- Middletown Township, Minnesota Location within the state of Minnesota Middletown Township, Minnesota Middletown Township, Minnesota (the United States)
- Coordinates: 43°32′58″N 95°2′42″W﻿ / ﻿43.54944°N 95.04500°W
- Country: United States
- State: Minnesota
- County: Jackson

Area
- • Total: 36.2 sq mi (93.8 km^{2})
- • Land: 35.8 sq mi (92.6 km^{2})
- • Water: 0.46 sq mi (1.2 km^{2})
- Elevation: 1,394 ft (425 m)

Population (2000)
- • Total: 243
- • Density: 6.7/sq mi (2.6/km^{2})
- Time zone: UTC-6 (Central (CST))
- • Summer (DST): UTC-5 (CDT)
- FIPS code: 27-41948
- GNIS feature ID: 0664965

= Middletown Township, Jackson County, Minnesota =

Middletown Township is a township in Jackson County, Minnesota, United States. The population was 243 at the 2000 census.

Middletown Township was organized in 1869, and named for its location between two other townships.

==Geography==
According to the United States Census Bureau, the township has a total area of 36.2 square miles (93.8 km^{2}), of which 35.8 square miles (92.6 km^{2}) is land and 0.5 square mile (1.2 km^{2}) (1.27%) is water.

==Demographics==
As of the census of 2000, there were 243 people, 103 households, and 79 families residing in the township. The population density was 6.8 PD/sqmi. There were 114 housing units at an average density of 3.2 /sqmi. The racial makeup of the township was 100.00% White. Hispanic or Latino of any race were 0.41% of the population.
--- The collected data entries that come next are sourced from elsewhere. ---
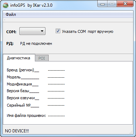Toggle the 'Указать COM порт вручную' checkbox
Screen dimensions: 136x137
pos(58,31)
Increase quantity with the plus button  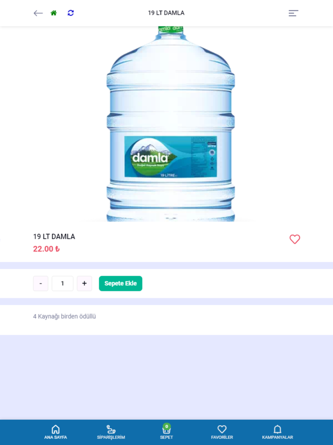pyautogui.click(x=84, y=283)
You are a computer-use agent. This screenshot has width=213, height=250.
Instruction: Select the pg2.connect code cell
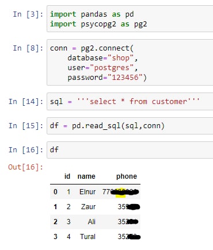coord(130,63)
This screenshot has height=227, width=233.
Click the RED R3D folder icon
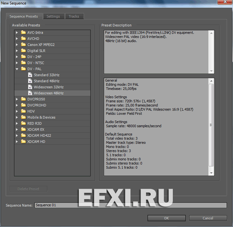(x=23, y=123)
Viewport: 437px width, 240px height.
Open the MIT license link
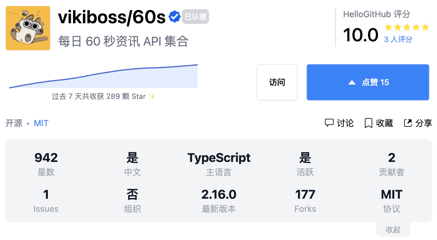tap(41, 123)
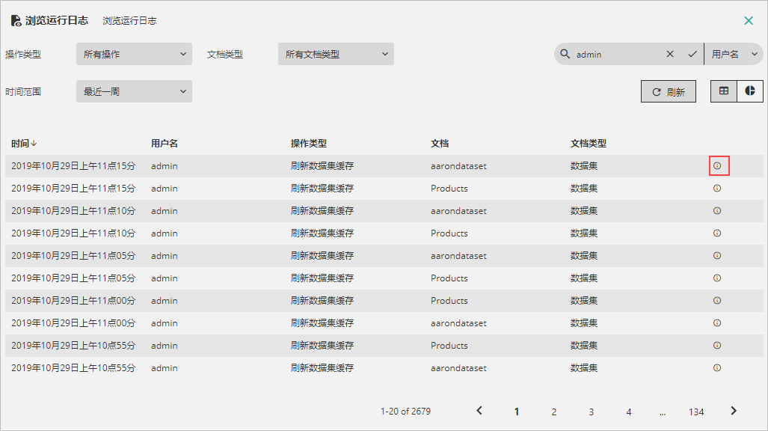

There were 103 households, out of which 29.1% had children under the age of 18 living with them, 67.0% were married couples living together, 3.9% had a female householder with no husband present, and 23.3% were non-families. 23.3% of all households were made up of individuals, and 6.8% had someone living alone who was 65 years of age or older. The average household size was 2.36 and the average family size was 2.73.
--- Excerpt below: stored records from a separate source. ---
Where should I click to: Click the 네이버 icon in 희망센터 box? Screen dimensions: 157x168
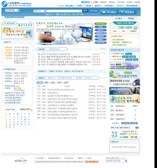[x=121, y=137]
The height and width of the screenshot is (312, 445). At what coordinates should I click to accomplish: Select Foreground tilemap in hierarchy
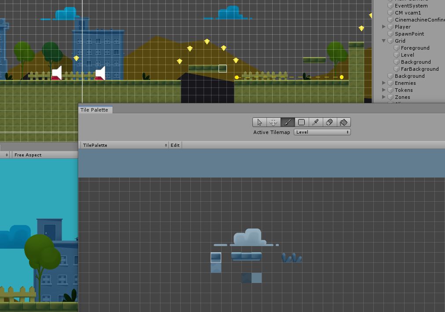[415, 48]
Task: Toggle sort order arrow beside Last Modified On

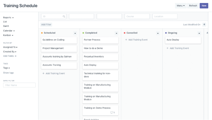Action: [204, 25]
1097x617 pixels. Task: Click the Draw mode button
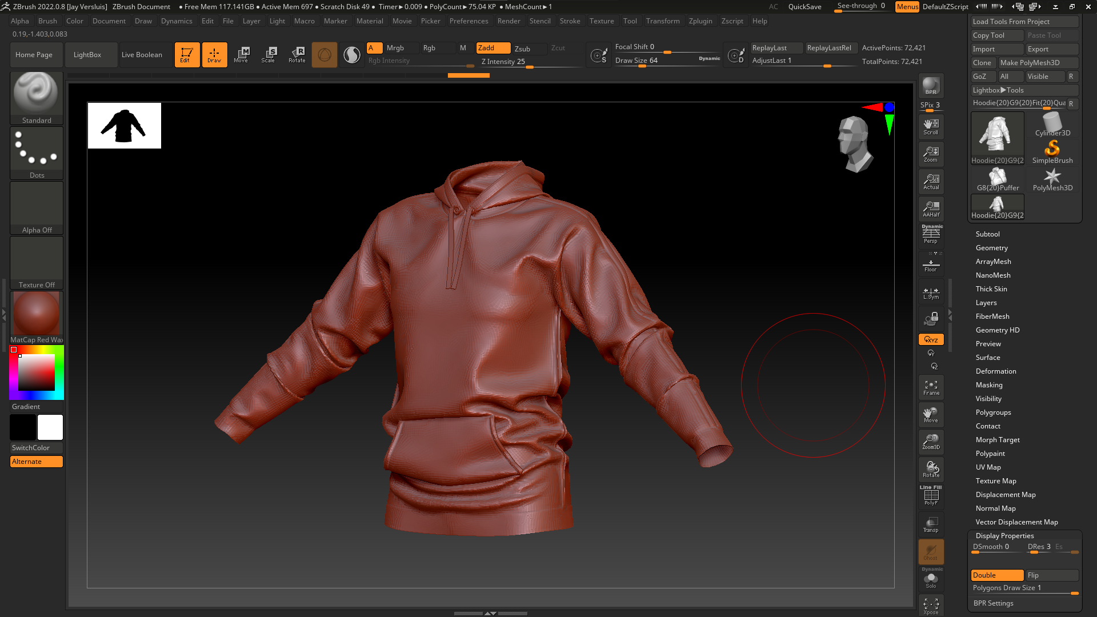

In the township the population was spread out, with 20.6% under the age of 18, 6.2% from 18 to 24, 30.9% from 25 to 44, 24.3% from 45 to 64, and 18.1% who were 65 years of age or older. The median age was 42 years. For every 100 females, there were 135.9 males. For every 100 females age 18 and over, there were 144.3 males.
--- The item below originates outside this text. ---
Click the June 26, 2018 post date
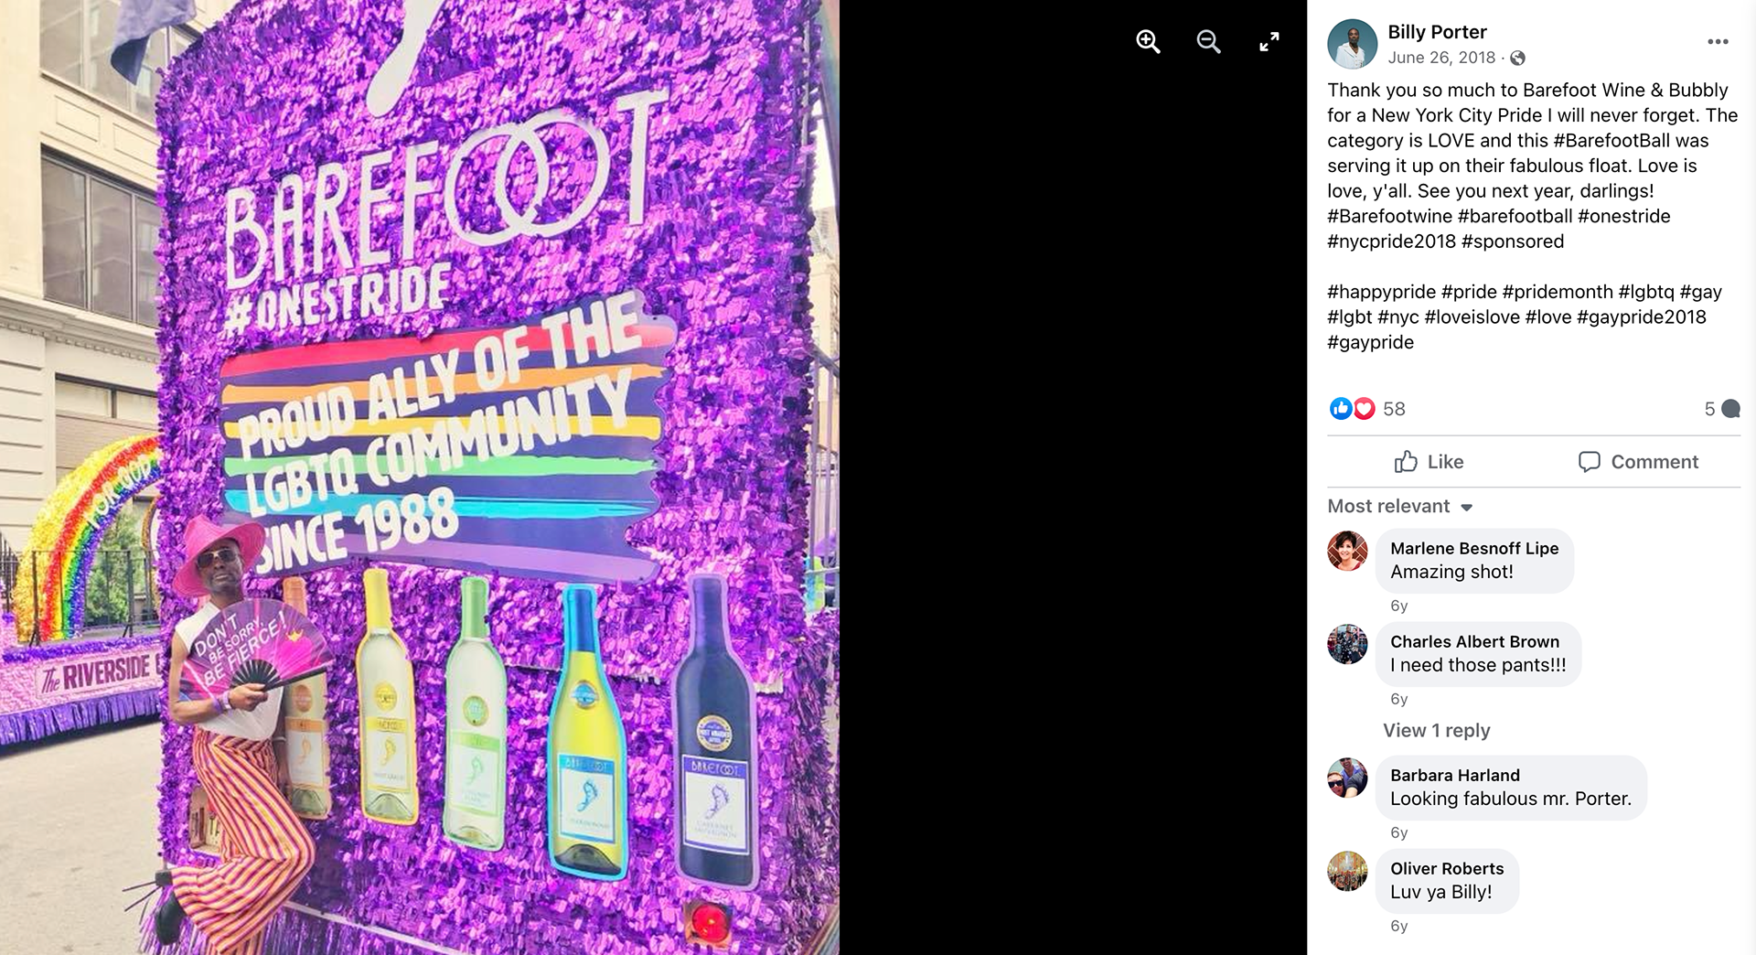The width and height of the screenshot is (1756, 955). [1441, 58]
The median income for a household in the township was $39,219, and the median income for a family was $45,000. Males had a median income of $35,417 versus $23,750 for females. The per capita income for the township was $20,394. About 9.7% of families and 9.8% of the population were below the poverty line, including 11.4% of those under the age of eighteen and 18.2% of those 65 or over.

==Politics==
Middletown Township is located in Minnesota's 1st congressional district, represented by Mankato educator Tim Walz, a Democrat. At the state level, Middletown Township is located in Senate District 22, represented by Republican Doug Magnus, and in House District 22B, represented by Republican Rod Hamilton.